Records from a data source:
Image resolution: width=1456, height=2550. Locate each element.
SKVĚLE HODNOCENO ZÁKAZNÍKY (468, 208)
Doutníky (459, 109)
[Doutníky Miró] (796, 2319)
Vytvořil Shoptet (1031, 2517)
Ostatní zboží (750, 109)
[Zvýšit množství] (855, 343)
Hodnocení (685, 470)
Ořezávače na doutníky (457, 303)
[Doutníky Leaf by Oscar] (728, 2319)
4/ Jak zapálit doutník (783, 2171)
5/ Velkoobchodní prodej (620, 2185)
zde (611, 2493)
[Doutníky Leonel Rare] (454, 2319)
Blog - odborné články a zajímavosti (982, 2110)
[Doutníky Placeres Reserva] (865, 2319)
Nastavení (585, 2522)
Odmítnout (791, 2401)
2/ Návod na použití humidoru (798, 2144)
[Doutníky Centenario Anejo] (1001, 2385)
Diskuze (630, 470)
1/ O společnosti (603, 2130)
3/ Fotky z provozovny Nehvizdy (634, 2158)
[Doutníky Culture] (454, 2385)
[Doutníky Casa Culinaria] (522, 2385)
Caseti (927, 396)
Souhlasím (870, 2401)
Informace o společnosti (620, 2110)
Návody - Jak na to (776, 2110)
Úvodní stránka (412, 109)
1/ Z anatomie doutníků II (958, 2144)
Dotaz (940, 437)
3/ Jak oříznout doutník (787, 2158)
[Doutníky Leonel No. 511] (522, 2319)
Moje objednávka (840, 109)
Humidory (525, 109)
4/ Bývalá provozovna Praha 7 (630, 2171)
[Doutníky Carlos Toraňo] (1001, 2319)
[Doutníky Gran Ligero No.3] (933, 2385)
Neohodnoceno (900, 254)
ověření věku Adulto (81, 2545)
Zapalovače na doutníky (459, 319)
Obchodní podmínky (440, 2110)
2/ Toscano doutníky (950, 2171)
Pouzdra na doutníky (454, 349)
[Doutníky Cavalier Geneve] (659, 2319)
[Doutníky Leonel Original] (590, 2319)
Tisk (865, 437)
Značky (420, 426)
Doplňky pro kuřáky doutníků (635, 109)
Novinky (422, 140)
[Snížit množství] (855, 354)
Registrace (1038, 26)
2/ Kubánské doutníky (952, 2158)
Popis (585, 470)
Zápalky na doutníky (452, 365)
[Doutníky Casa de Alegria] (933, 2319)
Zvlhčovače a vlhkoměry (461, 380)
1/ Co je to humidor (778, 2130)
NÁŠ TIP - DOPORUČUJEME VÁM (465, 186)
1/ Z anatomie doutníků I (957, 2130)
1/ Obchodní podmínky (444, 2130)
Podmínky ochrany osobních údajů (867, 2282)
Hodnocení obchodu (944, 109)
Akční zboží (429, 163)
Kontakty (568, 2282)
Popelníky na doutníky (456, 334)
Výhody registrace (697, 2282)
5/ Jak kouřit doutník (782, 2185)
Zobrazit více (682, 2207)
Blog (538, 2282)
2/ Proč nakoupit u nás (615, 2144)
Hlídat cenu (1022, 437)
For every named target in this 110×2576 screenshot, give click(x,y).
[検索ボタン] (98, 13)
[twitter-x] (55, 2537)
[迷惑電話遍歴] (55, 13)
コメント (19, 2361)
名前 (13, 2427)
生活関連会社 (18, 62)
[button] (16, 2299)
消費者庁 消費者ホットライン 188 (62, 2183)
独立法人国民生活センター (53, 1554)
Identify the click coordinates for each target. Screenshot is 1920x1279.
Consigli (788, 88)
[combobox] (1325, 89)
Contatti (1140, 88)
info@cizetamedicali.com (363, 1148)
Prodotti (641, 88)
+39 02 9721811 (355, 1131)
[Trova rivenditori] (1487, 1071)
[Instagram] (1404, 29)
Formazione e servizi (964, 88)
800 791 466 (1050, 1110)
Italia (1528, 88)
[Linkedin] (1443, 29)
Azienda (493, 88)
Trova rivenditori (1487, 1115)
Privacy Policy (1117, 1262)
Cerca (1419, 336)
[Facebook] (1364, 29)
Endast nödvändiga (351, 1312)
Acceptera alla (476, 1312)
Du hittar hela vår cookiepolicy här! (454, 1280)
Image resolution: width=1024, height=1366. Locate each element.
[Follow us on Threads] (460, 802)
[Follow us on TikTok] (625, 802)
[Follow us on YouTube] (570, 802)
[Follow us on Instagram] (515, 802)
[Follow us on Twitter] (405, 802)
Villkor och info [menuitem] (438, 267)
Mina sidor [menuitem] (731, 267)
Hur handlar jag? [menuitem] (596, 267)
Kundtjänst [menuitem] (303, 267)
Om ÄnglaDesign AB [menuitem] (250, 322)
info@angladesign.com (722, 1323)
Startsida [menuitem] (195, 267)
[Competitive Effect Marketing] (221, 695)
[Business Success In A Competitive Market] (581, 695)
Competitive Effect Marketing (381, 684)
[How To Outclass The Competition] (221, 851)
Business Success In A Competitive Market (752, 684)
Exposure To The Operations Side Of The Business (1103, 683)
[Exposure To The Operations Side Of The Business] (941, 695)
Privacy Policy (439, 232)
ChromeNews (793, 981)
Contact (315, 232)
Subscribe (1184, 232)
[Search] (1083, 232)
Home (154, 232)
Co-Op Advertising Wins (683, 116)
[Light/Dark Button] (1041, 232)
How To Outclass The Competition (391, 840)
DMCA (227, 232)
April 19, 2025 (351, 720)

■ EXERCISE:
Copy out, from the data above, every line holding the word "Competitive".

■ EXERCISE RESPONSE:
[Competitive Effect Marketing] (221, 695)
[Business Success In A Competitive Market] (581, 695)
Competitive Effect Marketing (381, 684)
Business Success In A Competitive Market (752, 684)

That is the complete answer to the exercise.